EXERCISE BRIEF:
Copy the lines of the listing below verbatim, from the line with "Find the location of a particular element. The" to the line with "filter-frameworks: Frameworks is", both included.

Stored data entries
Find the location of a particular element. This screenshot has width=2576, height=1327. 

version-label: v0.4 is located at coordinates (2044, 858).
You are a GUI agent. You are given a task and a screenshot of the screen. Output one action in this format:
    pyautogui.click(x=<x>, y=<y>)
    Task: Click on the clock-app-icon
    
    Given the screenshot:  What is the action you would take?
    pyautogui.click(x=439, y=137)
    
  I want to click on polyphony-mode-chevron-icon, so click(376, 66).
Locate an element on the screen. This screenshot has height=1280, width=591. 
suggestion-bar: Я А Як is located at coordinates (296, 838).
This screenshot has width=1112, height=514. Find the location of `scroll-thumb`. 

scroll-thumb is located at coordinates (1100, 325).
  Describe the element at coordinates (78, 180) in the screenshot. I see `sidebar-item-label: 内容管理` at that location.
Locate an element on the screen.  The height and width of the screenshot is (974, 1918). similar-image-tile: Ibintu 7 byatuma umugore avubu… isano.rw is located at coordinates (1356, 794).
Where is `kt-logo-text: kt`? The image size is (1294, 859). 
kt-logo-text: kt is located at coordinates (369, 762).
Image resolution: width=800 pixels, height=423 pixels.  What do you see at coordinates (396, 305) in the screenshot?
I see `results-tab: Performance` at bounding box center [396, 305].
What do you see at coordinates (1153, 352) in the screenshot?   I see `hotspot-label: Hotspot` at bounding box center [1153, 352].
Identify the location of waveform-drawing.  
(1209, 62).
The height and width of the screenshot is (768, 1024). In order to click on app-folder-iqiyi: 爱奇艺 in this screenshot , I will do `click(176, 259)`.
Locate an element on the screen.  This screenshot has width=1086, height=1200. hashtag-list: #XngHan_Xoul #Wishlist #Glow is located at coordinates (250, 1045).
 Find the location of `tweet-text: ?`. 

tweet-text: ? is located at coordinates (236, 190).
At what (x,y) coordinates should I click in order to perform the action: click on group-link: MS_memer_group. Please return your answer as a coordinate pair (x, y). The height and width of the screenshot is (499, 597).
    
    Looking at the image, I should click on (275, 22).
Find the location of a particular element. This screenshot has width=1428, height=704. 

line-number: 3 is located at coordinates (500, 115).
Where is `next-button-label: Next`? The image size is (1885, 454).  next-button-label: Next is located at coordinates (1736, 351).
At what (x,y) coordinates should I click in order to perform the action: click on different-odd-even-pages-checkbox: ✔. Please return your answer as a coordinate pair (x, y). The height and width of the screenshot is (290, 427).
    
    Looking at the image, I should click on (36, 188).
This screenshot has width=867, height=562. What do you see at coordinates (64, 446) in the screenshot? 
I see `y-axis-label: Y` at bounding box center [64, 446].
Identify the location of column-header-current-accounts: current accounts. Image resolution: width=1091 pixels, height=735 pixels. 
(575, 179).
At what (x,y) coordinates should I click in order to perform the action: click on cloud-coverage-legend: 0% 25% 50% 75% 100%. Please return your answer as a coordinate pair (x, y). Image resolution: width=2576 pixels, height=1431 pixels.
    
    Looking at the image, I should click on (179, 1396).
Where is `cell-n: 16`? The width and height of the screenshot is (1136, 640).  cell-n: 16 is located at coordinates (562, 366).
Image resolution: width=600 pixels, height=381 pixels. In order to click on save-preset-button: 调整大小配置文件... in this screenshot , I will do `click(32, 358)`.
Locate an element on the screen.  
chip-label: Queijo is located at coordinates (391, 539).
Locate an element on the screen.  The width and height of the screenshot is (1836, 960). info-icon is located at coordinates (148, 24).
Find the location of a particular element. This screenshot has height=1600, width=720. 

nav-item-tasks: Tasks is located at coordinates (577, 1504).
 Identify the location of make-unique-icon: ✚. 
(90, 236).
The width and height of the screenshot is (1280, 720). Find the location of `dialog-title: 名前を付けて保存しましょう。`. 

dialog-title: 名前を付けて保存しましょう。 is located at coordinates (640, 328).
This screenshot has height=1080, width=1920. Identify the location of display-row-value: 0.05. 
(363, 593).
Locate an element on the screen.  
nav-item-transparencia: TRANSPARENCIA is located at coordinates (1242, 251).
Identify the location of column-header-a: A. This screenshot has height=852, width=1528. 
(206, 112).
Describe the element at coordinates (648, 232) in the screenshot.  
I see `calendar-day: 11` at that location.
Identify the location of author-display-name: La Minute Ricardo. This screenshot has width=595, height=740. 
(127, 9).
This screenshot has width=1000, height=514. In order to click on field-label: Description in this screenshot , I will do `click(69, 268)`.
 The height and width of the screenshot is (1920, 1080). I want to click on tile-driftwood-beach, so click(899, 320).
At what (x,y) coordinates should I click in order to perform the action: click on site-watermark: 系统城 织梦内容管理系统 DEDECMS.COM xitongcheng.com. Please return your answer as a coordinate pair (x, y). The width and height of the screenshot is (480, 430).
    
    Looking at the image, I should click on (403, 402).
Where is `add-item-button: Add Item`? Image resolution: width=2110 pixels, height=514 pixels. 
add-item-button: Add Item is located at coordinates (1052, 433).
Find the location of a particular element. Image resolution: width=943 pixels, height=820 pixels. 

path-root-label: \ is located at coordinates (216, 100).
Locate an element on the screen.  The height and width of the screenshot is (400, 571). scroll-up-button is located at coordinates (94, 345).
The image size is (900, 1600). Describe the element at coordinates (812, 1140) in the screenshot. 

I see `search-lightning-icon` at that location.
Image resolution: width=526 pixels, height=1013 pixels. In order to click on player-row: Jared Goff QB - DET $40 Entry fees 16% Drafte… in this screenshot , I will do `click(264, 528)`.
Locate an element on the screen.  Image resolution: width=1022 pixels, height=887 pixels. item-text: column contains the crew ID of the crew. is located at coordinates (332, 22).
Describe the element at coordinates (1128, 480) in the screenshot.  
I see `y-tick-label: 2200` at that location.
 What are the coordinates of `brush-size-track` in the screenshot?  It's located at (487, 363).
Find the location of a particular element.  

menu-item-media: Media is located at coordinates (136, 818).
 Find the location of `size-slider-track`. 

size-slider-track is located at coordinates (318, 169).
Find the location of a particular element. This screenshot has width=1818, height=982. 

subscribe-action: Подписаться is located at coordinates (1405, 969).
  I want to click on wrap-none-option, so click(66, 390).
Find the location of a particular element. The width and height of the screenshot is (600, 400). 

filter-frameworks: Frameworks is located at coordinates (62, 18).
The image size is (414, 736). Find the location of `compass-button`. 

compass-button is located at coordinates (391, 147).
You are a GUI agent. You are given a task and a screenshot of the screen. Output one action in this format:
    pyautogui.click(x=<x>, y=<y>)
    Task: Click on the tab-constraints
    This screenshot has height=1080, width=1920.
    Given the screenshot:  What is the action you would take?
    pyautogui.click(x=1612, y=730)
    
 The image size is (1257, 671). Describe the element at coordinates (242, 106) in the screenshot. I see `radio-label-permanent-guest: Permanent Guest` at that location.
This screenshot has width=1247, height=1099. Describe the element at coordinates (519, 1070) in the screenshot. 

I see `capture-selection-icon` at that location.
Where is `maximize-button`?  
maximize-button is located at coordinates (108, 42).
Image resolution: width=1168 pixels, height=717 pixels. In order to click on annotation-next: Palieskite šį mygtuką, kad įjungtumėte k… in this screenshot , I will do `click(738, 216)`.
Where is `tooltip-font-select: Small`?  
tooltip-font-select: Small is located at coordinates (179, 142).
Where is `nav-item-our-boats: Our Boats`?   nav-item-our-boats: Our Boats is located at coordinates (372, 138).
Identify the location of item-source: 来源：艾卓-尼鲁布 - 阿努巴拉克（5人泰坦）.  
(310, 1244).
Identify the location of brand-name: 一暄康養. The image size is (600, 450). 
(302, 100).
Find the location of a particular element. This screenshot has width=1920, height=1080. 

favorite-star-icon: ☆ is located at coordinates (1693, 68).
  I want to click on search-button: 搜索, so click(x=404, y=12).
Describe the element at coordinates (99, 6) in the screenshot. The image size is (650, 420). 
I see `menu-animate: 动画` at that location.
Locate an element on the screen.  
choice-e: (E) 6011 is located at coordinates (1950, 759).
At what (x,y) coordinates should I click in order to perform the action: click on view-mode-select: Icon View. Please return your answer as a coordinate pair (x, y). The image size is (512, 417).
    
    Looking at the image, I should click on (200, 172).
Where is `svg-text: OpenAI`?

PROBLEM SOLUTION:
Find the location of a particular element. The width and height of the screenshot is (600, 400). 

filter-frameworks: Frameworks is located at coordinates (62, 18).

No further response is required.